◆ **INFORMATION PROVIDED**:
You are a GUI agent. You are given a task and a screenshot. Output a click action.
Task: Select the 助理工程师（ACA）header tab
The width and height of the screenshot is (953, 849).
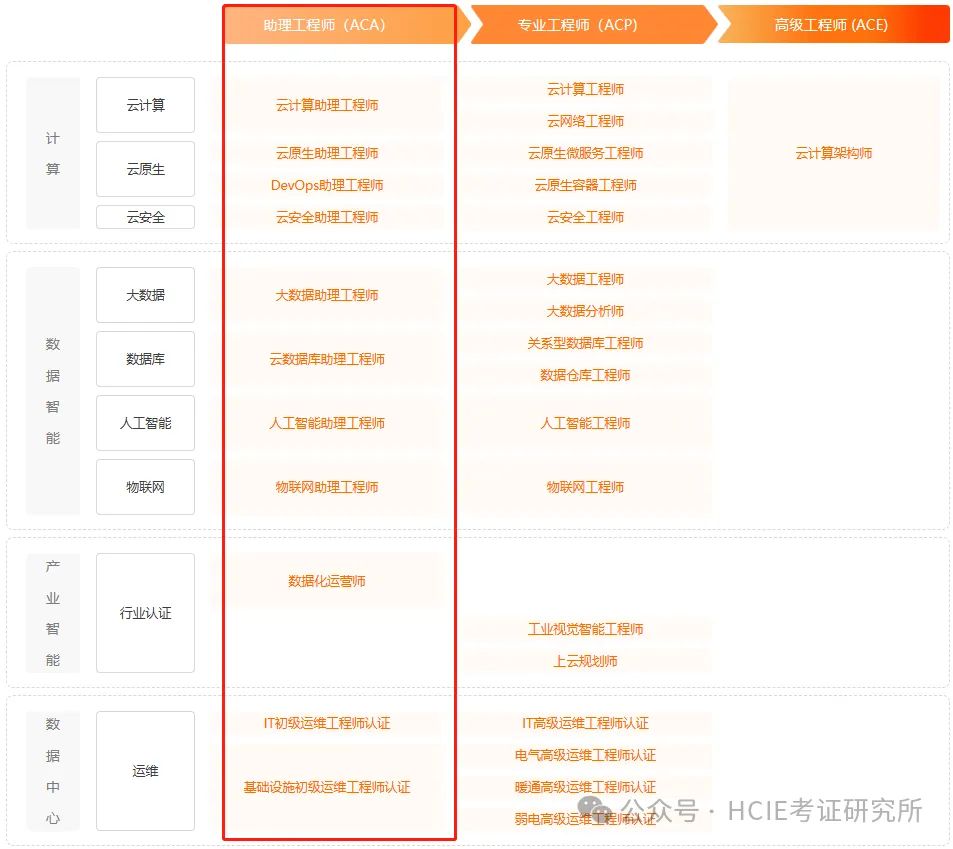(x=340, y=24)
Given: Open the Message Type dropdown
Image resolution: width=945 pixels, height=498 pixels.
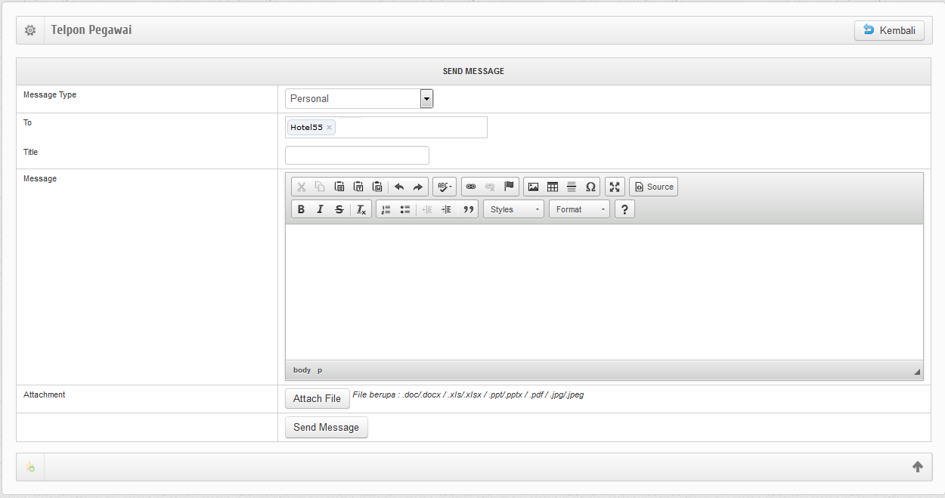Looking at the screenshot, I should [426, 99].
==
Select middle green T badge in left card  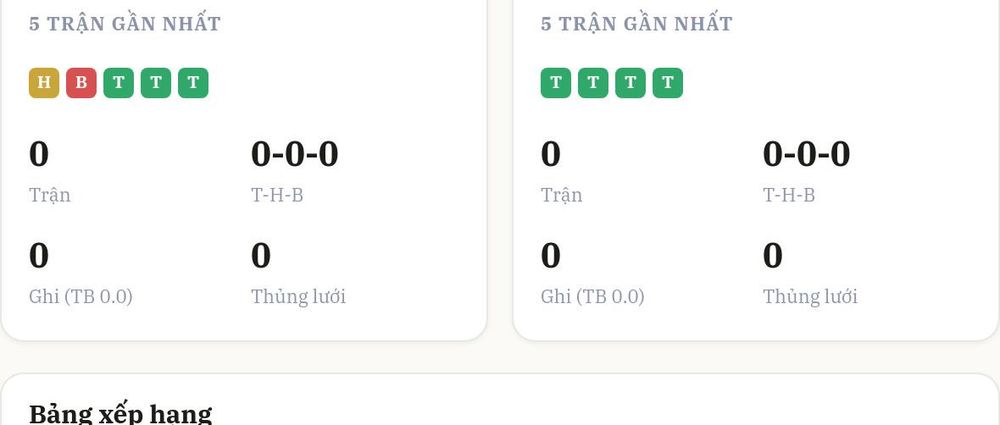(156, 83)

◆ **EXERCISE REQUIREMENTS**: Rewrite the stretch of records from the line containing "Given: Open the Message Type dropdown" through the line containing "Looking at the", swapping "dropdown" for "drop-down menu" and keeping everything else the same. Omit the pictures from your answer.

◆ **SOLVED EXERCISE**:
Given: Open the Message Type drop-down menu
Image resolution: width=945 pixels, height=498 pixels.
Looking at the screenshot, I should [426, 99].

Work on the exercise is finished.